- _EXERCISE OBJECTIVE_:
Gather all lines in the records below that include the word "computer".

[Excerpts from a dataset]
* * * * *
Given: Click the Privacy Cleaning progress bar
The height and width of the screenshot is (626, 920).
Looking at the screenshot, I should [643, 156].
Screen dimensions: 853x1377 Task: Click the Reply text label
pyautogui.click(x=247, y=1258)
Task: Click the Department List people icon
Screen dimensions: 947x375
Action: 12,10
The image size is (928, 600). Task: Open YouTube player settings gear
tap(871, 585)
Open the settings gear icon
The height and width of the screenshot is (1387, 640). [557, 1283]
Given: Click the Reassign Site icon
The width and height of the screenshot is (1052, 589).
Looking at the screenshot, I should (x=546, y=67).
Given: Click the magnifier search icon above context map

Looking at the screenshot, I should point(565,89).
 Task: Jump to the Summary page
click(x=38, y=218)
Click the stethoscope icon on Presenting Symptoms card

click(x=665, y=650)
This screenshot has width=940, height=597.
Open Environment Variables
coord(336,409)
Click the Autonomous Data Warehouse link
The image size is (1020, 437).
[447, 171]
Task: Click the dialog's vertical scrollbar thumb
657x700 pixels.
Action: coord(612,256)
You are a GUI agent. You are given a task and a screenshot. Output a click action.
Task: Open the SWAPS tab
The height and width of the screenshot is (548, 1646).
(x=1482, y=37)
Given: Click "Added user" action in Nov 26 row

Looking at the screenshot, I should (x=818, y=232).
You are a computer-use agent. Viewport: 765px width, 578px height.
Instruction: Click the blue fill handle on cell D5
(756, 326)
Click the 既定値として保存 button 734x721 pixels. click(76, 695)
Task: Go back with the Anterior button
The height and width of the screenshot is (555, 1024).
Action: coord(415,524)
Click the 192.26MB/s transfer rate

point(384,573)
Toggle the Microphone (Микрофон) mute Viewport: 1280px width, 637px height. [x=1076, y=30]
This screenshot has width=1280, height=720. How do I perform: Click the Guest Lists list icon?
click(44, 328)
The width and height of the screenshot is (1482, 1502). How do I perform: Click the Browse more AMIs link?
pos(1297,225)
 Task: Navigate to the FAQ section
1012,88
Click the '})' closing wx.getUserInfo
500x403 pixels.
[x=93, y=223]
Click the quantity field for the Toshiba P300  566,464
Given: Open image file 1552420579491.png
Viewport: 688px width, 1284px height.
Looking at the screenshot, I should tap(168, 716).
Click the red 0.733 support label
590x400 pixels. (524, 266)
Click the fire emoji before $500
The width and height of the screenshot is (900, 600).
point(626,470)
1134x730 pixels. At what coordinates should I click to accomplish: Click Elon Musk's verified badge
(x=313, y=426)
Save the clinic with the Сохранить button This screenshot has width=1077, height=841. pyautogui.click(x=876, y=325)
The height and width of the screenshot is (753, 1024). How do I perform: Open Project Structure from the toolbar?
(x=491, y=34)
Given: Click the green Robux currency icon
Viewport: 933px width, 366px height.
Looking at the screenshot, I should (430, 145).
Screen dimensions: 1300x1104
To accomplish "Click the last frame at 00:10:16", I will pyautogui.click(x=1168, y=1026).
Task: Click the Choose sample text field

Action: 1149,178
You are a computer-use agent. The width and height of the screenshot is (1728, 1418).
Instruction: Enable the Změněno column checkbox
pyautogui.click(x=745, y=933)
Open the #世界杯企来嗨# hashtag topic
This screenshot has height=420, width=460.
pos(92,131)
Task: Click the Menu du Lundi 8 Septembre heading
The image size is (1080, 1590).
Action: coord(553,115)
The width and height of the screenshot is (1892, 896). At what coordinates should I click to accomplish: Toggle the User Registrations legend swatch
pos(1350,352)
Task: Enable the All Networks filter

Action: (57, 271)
* * * * *
- _WRITTEN ANSWER_:
You are a computer-use agent. Viewport: 765px width, 578px height.
You are a computer-use agent. The width and height of the screenshot is (1728, 1418).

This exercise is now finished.